L’Area archeologica del Sodo con i suoi monumenti è testimone della spiritualità, dell’arte e dell’organizzazione sociale degli Etruschi di Cortona.
L’area si trova ai piedi della collina su cui sorge Cortona, in uno dei luoghi più suggestivi dell’antica Etruria. Qui, tra il VII e il V secolo a.C., sorsero le tombe monumentali di potenti famiglie etrusche: colline artificiali che custodivano camere sepolcrali e corredi preziosi, ma anche segni visibili nel paesaggio di potere e identità nel paesaggio.

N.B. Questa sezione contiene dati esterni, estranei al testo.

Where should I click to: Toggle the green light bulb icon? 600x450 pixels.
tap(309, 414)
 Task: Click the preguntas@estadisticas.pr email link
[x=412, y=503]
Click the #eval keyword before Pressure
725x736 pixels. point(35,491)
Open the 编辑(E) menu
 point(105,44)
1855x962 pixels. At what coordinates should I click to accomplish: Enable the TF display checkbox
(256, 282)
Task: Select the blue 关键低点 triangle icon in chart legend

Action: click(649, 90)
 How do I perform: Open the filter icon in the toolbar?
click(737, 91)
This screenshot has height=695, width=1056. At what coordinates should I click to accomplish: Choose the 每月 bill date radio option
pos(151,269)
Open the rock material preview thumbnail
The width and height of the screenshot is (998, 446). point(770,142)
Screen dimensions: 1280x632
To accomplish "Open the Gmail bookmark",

I due grandi tumuli, detti “meloni del Sodo”, sono di grande interesse nella storia dell’Etruria per la monumentalità dell’architettura e per la presenza, nel caso del “Secondo melone” di una terrazza-altare decorata da sculture, probabilmente destinata a cerimonie rituali.
Per gli Etruschi, la tomba era una vera dimora per l’eternità: un luogo dove il defunto continuava a vivere attraverso gli oggetti e i gesti della memoria. Visitare il Sodo significa dunque entrare in contatto con una concezione della vita e della morte che, pur lontana nel tempo, riflette il comune bisogno di essere ricordati e tramandare i propri gesti.
È questo un patrimonio destinato a trasmettere l’immagine di un popolo che viveva in armonia con il paesaggio e la natura, che celebrava i propri antenati, e che attraverso i monumenti e le testimonianze della cultura materiale collegava la memoria del passato con la propria terra e la propria profonda spiritualità.